1 May the Lord our God be present, that He may grant us to render you what we promised. For yesterday, if you remember, holy brethren, when the shortness of the time prevented us from completing the sermon we had begun, we put off until today the unfolding, by God's assistance, of those things which are mystically put in hidden meanings in this fact of the Gospel lesson. We need not, therefore, now stay any longer to commend the miracle of God.
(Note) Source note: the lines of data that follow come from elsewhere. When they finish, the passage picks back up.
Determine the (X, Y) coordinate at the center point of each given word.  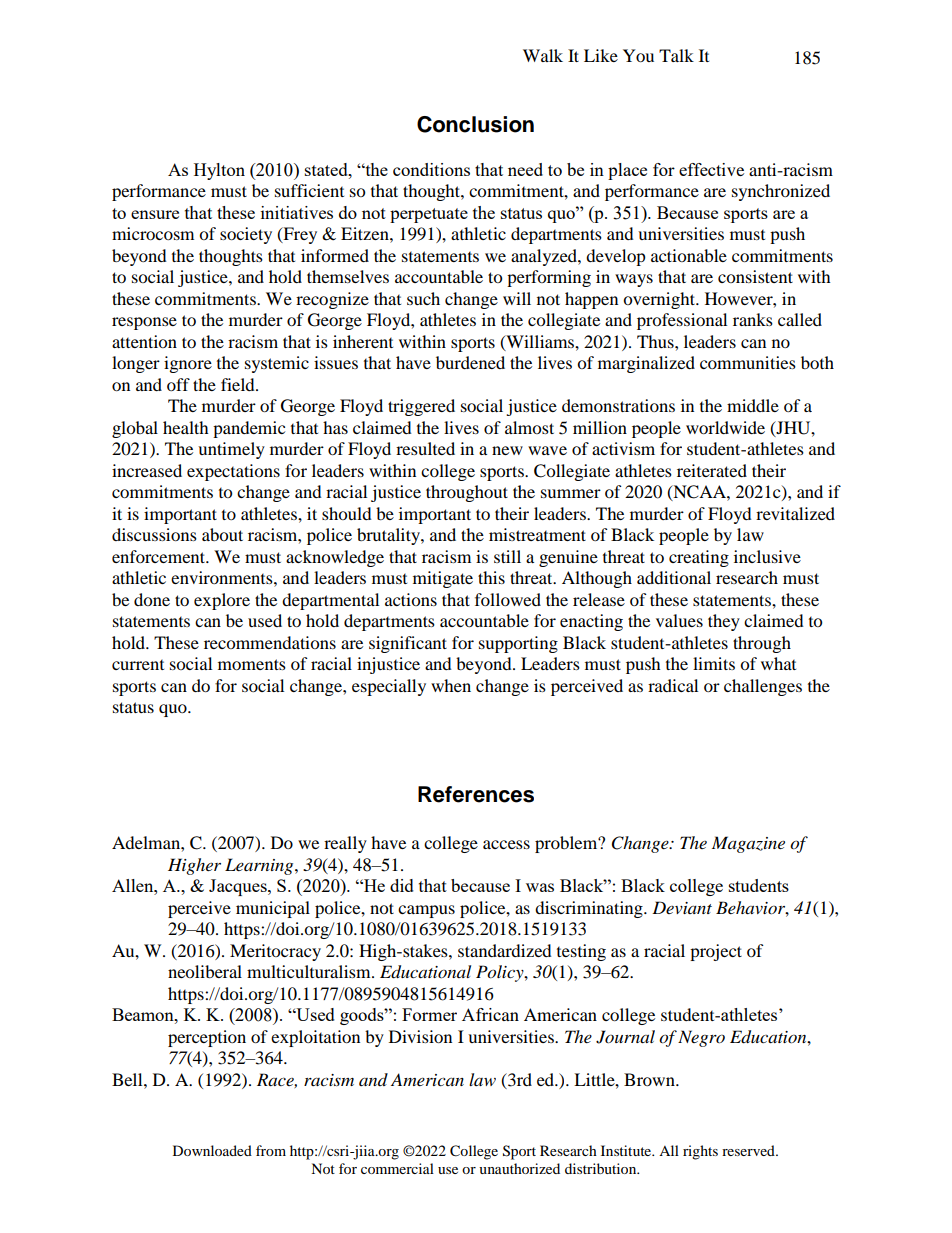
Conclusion (475, 124)
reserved (749, 1150)
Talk (676, 55)
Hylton (219, 171)
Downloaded (212, 1150)
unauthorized (519, 1168)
For He is the same God who, throughout the whole creation, works miracles every day, which become lightly esteemed by men, not because of the ease with which they are wrought, but by reason of their constant recurrence.
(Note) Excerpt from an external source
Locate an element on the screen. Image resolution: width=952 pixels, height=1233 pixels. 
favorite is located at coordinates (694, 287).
Those uncommon works, however, which were done by the same Lord— that is, by the Word for us made flesh— occasioned greater astonishment to men, not because they are greater than those which He daily performs in the creation, but because these which happen every day are accomplished as it were in the course of nature; but the others appear exhibited to the eyes of men, wrought by the efficacy of a power, as it were, immediately present. We said, as you remember, one dead man rose again, people were amazed, while no man wonders at the birth every day of those who were not in being.
In like manner, who does not wonder at water turned into wine, although God is doing this every year in vines? But since all the works which the Lord Jesus did, serve not only to rouse our hearts by their miraculous character, but also to edify our hearts in the doctrine of faith, it behooves us thoroughly to examine into the meaning and significance of those works. For the consideration of the meaning of all these things we deferred, as you remember, till today.